Essentially a creamy combination of cooked yellow cornmeal, okra slices and butter, the dish dates to 18th-century colonial rule, when slave owners were required by law to provide rations of cornflour or cassava, as well as salt pork, to their enslaved workers, according to the article.
To help stretch their meager allotment of these staple foods, the workers grew provisions on land hidden from slave owners, which likely is when okra was added to the dish, the New York Times writes, citing author and professor Neville A.T. Hall’s 1992 book, “Slave Society in the Danish West Indies.”
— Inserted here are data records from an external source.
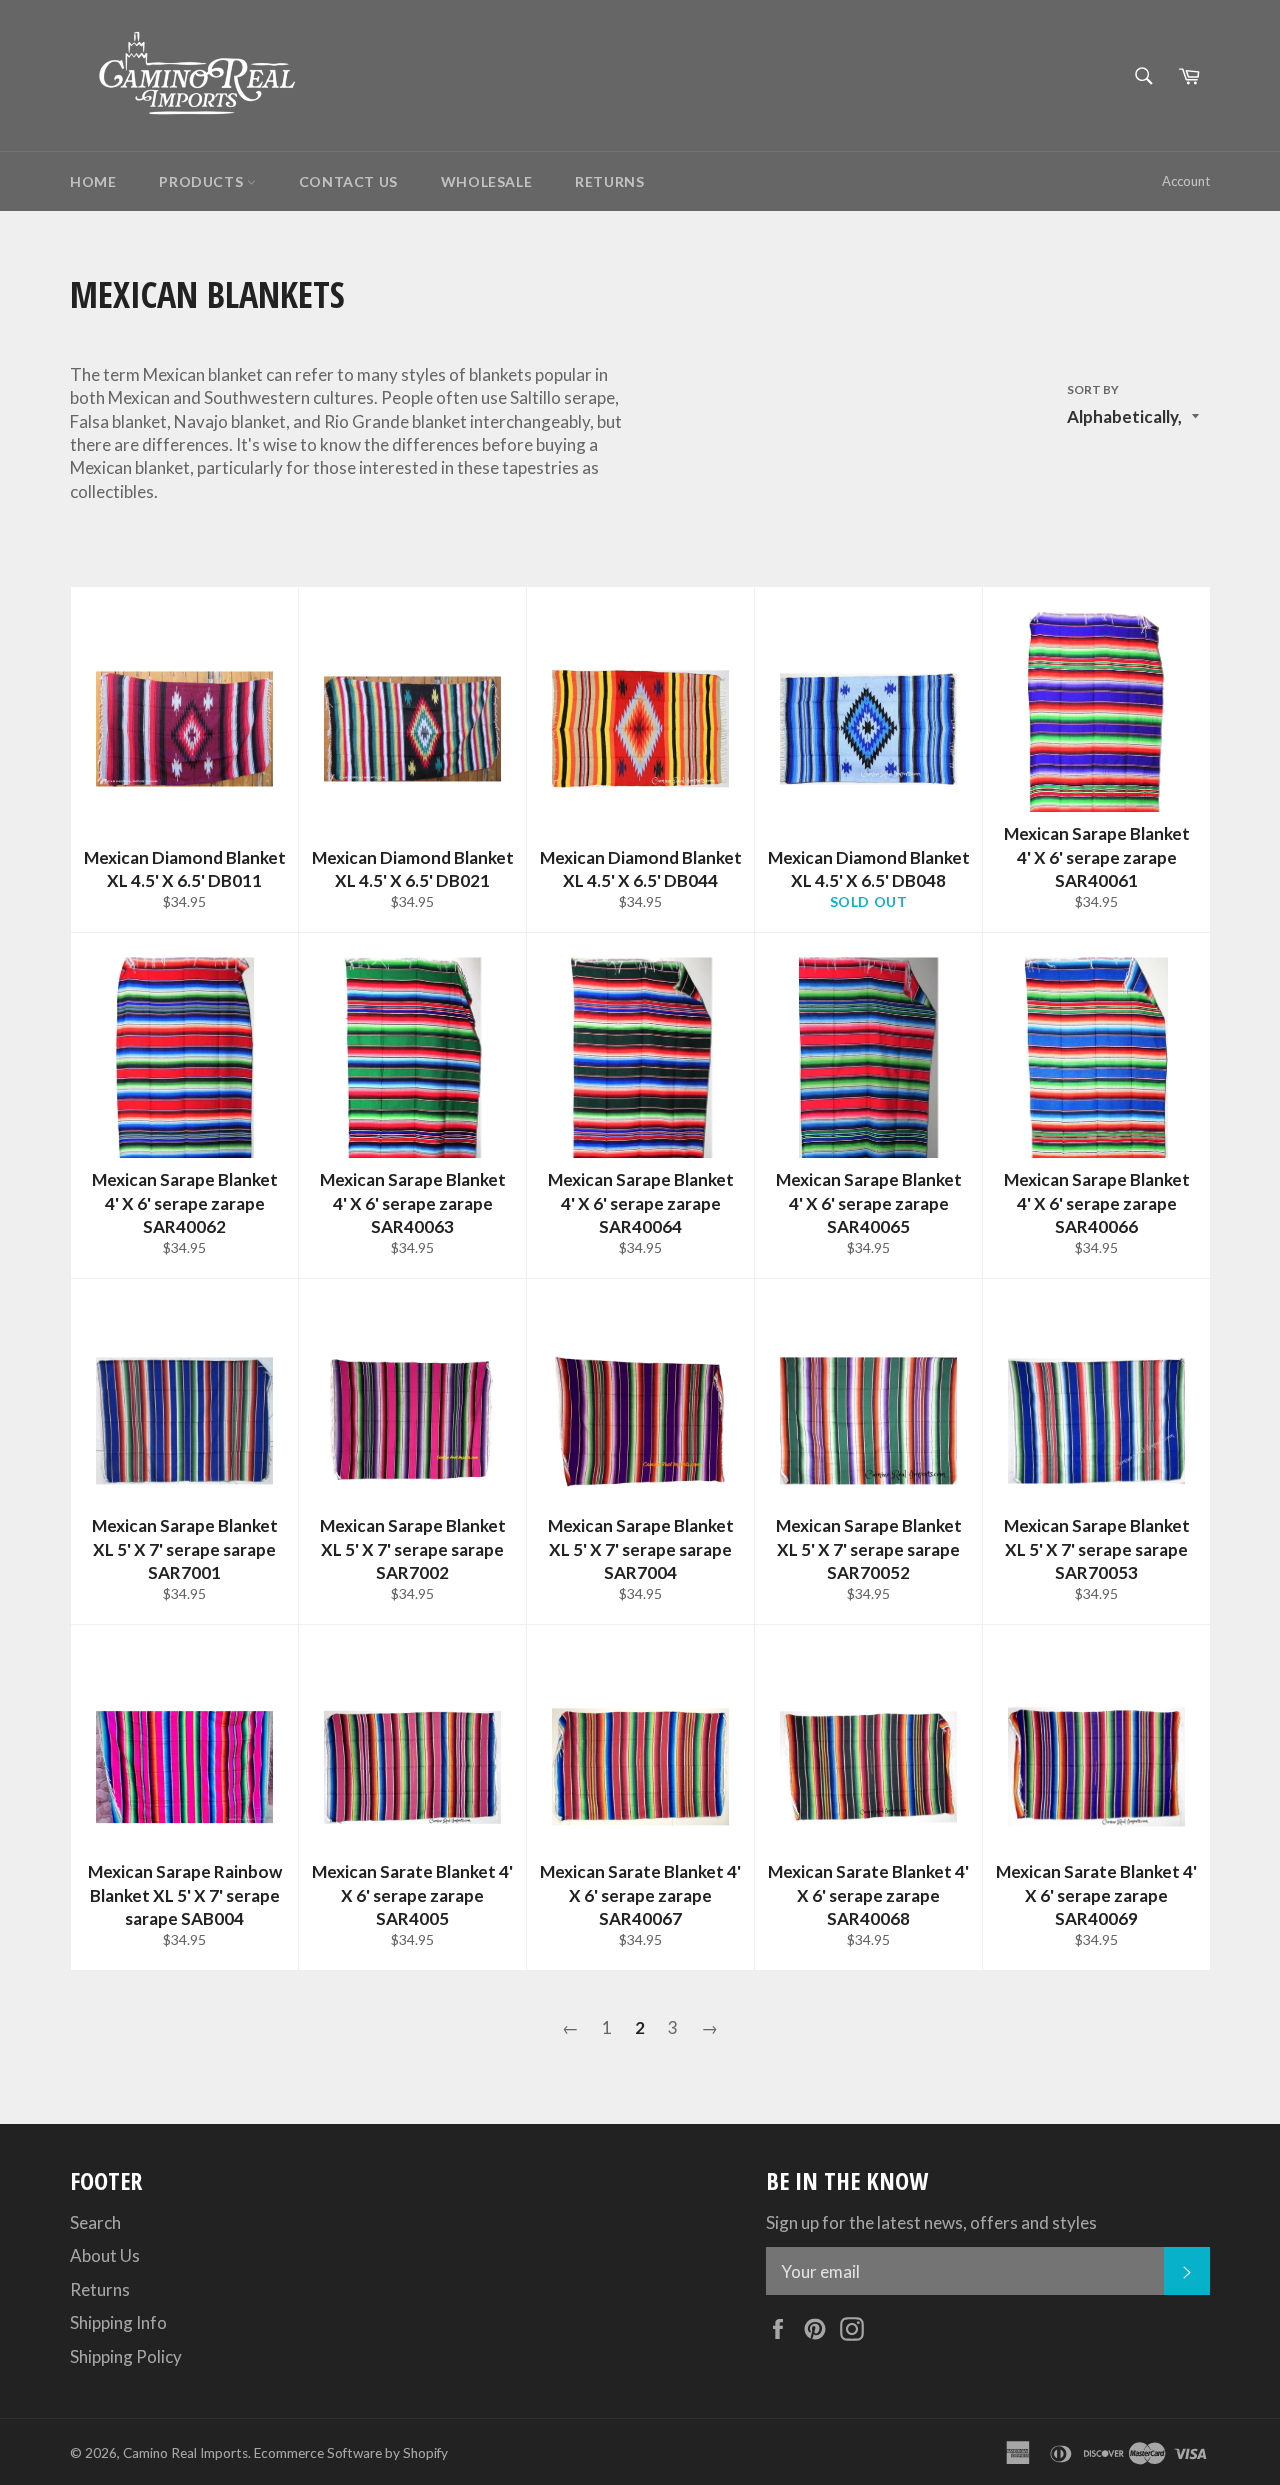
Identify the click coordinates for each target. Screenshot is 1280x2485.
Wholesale (486, 181)
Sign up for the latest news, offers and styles (931, 2222)
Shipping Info (118, 2322)
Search (95, 2222)
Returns (609, 181)
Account (1186, 181)
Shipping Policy (126, 2356)
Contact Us (348, 181)
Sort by (1093, 389)
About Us (105, 2255)
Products (202, 181)
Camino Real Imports (185, 2453)
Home (93, 181)
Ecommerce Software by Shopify (351, 2453)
“Most native Virgin Islanders fondly remember fungi as a part of their childhoods, and as a key element of fish and fungi, a common meal,” Michael Watson told the New York Times. As the oldest restaurant on St. Thomas, the Petite Pump Room celebrated its 50th anniversary on Aug. 1, 2020, with a devout local clientele who know they will always find traditional dishes such as fungi, kallaloo, fried snapper with creole sauce and pigtail souse on the menu.
Jackson, the chef and manager at My Brother’s Workshop Café & Bakery in downtown St. Thomas, features a simplified version of fungi – which traditionally requires a time-consuming amount of whipping or turning – in his cookbook, “My Modern Caribbean Kitchen.” The book was a labor of love to capture family recipes, handed down as oral tradition before they were lost – recipes with names like Jackson Clan Red Pea Soup, My Mama’s Banana Fritters and Granny’s Potato Stuffing.
Jackson hopes to entice younger people to embrace the dish that they typically associate with their parents and grandparents, he told the New York Times.
The aim of both the Watsons and Jackson is to keep the territory’s food culture alive – the Watsons by featuring such dishes on their Petite Pump Room menu, and Jackson by educating young cooks about the West African roots of the foods their families have been cooking for generations.
“There’s so much history in our food that tells our story, and I can actually show them that,” Jackson told the New York Times.